### Exercise brief
Go through the material and pull out every line with the string "computer" in it.

### Data for this exercise
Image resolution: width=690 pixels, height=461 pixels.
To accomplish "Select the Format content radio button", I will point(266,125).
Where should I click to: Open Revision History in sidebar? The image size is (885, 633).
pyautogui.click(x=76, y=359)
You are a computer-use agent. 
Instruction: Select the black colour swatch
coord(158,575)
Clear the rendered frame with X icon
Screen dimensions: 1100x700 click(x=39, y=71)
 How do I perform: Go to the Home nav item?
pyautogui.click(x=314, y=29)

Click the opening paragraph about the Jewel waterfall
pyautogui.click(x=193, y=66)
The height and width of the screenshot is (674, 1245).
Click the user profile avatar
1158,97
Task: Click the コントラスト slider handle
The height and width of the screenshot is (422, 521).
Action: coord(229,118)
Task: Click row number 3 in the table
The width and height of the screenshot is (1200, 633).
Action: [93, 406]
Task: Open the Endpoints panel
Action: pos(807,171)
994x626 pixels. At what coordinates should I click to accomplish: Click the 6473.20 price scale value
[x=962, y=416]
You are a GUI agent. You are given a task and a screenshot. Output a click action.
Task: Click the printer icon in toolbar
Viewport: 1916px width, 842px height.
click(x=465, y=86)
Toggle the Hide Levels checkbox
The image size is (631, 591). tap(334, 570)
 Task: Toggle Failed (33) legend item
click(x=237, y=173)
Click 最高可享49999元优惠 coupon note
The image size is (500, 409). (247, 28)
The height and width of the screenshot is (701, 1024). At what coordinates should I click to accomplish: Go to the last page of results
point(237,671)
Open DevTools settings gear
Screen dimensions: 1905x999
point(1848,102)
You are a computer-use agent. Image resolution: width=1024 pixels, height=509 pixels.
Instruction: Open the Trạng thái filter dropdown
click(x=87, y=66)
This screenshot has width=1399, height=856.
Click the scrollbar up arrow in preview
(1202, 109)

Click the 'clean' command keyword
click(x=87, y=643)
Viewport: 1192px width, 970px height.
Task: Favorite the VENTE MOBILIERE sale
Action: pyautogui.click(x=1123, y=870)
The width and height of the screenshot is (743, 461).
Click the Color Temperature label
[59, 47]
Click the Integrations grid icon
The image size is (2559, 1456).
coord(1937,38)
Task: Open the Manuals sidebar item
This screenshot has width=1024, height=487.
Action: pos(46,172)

### Reply
You are a computer-use agent. 
You are a computer-use agent. Image resolution: width=1024 pixels, height=509 pixels.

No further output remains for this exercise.